« En route vers la liberté et la démocratie… » disaient-ils pour donner de l’ardeur aux forces libératrices dont les nôtres, agrégées à une armada aérienne et internationale, chapeauté par les Nations Unies, pour chasser un dictateur sanguinaire, après 42 ans de règne sans partage. Et voici qu’avant même les premières consultations populaires, appelées de nos vœux, où le peuple aurait eu à se prononcer sur l’avenir du pays, on annonce que la charia sera loi et la polygamie autorisée. Sans hurler aux loups ni à la trahison, il semble bien que l’idéal révolutionnaire lumineux, que l’on croyait sincèrement partagé, soit quelque peu contesté par les autorités transitoires libyennes qui, sur l’exemple de la Tunisie et de l’Egypte tout juste libérées, semblent penser qu’un certain islamisme politique et libéral doit avoir sa place dans les nouvelles institutions. Cette résolution, qui peut être aussi une manœuvre pour calmer les esprits des plus radicaux et éviter qu’une guerre civile ne succède à la guerre de libération, ne manquera pas d’inquiéter, rappelant à quel point la reconstruction d’un pays aux multiples sensibilités, et factions qui se déchirent, est un exercice difficile et à hauts risques.

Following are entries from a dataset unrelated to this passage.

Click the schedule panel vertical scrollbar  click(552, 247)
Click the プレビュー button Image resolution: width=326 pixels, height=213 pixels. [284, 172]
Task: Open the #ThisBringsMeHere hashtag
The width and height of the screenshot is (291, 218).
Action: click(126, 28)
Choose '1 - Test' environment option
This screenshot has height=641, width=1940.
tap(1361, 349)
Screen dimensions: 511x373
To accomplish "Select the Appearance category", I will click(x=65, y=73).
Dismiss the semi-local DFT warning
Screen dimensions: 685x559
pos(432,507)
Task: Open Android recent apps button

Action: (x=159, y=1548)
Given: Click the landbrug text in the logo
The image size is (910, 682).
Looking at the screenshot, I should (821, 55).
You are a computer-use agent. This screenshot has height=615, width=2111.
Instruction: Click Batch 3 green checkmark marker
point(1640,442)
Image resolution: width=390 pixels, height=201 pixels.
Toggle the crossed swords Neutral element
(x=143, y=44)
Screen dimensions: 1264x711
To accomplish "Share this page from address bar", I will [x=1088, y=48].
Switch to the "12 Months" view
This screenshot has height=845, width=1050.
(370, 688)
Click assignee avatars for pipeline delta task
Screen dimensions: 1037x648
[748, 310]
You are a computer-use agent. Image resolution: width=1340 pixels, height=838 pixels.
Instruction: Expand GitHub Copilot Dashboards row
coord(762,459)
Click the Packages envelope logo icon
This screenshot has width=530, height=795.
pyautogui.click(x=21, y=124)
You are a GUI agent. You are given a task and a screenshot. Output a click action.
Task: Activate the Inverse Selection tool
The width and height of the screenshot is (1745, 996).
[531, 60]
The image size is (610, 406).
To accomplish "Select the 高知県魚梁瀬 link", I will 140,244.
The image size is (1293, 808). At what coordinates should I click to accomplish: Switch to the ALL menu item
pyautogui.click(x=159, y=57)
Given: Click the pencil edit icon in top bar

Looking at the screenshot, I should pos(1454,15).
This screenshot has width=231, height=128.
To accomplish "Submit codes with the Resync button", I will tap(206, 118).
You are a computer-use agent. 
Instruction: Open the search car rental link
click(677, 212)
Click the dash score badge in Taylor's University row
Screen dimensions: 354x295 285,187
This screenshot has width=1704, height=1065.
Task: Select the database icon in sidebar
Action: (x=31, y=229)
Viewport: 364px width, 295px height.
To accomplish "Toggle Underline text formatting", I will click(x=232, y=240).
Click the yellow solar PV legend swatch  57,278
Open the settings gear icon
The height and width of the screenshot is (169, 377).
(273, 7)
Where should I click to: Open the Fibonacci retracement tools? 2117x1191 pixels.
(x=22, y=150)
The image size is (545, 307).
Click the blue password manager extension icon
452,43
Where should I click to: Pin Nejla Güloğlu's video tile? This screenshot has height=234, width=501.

Notre expérience nationale, où la révolution tua le roi pour enfanter la dictature impériale, nous rappelle à quel point un idéal peut être dévoyé, et combien la période de transition qui s’ouvre désormais en Libye est incertaine et mérite que le concert des Nations l’accompagne avec bienveillance.

Au plan militaire, profitons-en pour saluer une fois encore nos Aviateurs et nos Marins dont l’action fut décisive jusqu’à la dernière frappe, puisqu’il semble bien que l’interception d’un Kadhafi en fuite soit à porter au crédit de nos ailes.